In the case of normal operation, the car running command (NS) during normal operation is "H", but the overvoltage detection signal (OV), which is a safety detection signal, the governor signal (GOV),
Overtravel detection signal (VOT).

Any one of the brake drag signal (BKS), anti-stall detection signal (AST), and phase loss signal (DH) detects an abnormality in the elevator and becomes "L", and the AND gate (1) or When the output signal of the AND gate (3) becomes "L", the output signal of the AND gate (4) and the output signal of the AND gate (6) do not become "H".
The transistor (7) is off, and the coil (8) of the electromagnetic contactor is not driven, making it impossible for the car to run.

Note that the AND gate (4) and the AND gate (6) in the above embodiment can also be configured by one AND gate with three inputs.

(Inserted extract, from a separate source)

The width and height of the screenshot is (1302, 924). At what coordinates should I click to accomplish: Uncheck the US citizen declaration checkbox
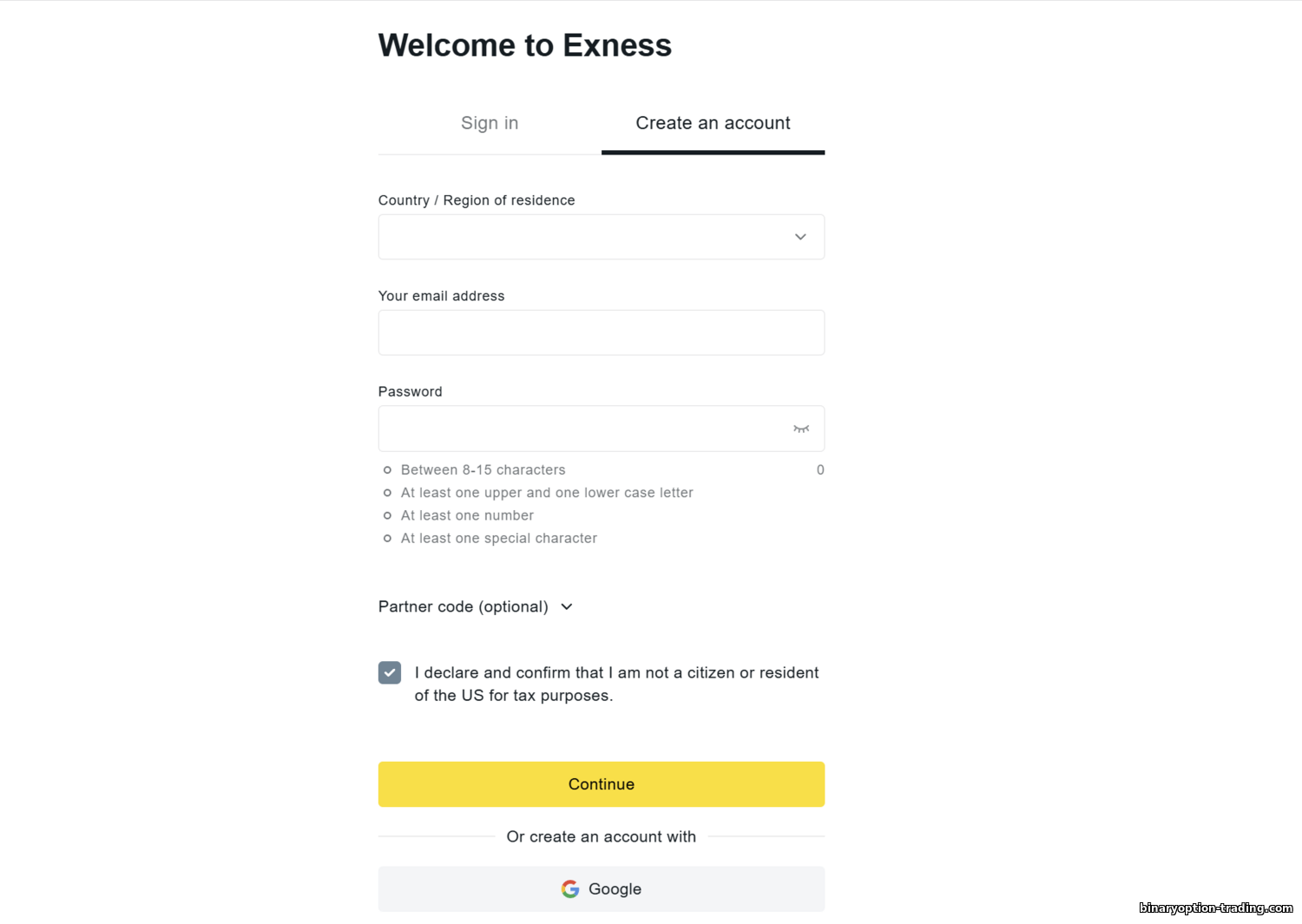[390, 672]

[Effects of the Invention] As described in Section 2 below, the elevator safety control device of the present invention detects a safety detection signal from one or more safety detection means for detecting an abnormality in the elevator that does not significantly impede the running of the car. The first OR gate, which inputs the output signal of the first AND gate and manually inputs the car travel command during emergency operation, uses one or more logic output signals to detect abnormalities in the elevator that do not significantly impede the car travel. Even if the safety detection signal from the safety detection means detects an abnormality in the elevator, the car can run during emergency operation.

Therefore, even if the elevator safety detection signal detects an abnormality in the elevator that does not significantly impede the car operation when the car is running according to the car operation command during emergency operation, despite the detection of such a safety detection signal, Since the car is made to run, the car can be operated more smoothly during emergency operation, making the elevator safer for passengers.

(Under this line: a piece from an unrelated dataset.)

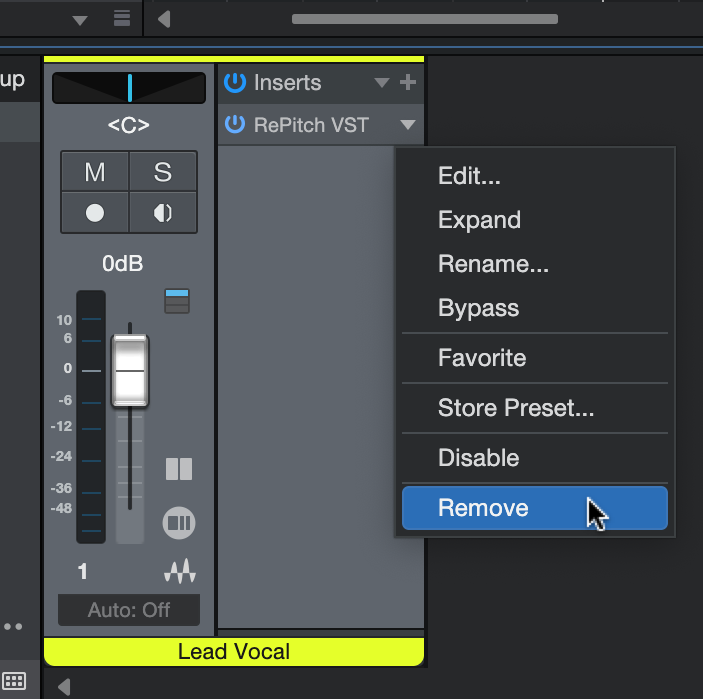Click the small blue-topped icon beside 0dB
The image size is (703, 699).
coord(177,300)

[Brief explanation of the drawing]

Fig. 1 is a circuit diagram showing an elevator safety control device according to an embodiment of the present invention, Fig. 2 is a circuit diagram showing a general elevator control device, and Fig. 3 is a circuit diagram showing a conventional elevator safety control device. FIG. In the figure, OV: overvoltage detection signal DH: open phase signal GOV Ni governor signal VOT: overshoot detection signal BKS Nibrake drag signal AST: anti-stall detection signal 1: first AND gate 3: second AND gate 4: second 3 AND gate 6: Fourth AND gate 2: First OR gate 5: Second OR gate. In the drawings, the same reference numerals and the same symbols indicate the same or equivalent parts.

Claims (1)

[Claims] (1) A first AND gate that inputs a safety detection signal from a safety detection means that detects abnormalities in low-risk elevators that do not directly interfere with car running, and high-risk elevators that directly interfere with car running. a second AND gate into which a safety detection signal from a safety detection means for detecting an abnormality is input; a first OR gate into which an output signal of the first AND gate and a car running command during emergency operation are input; a third AND gate into which the output signal of the first OR gate and the output signal of the second AND gate are input; and the output signal of the third AND gate and the car travel command during normal operation or the car operation command during emergency operation. 1. A safety control device for an elevator, comprising: a fourth AND gate for inputting a travel command.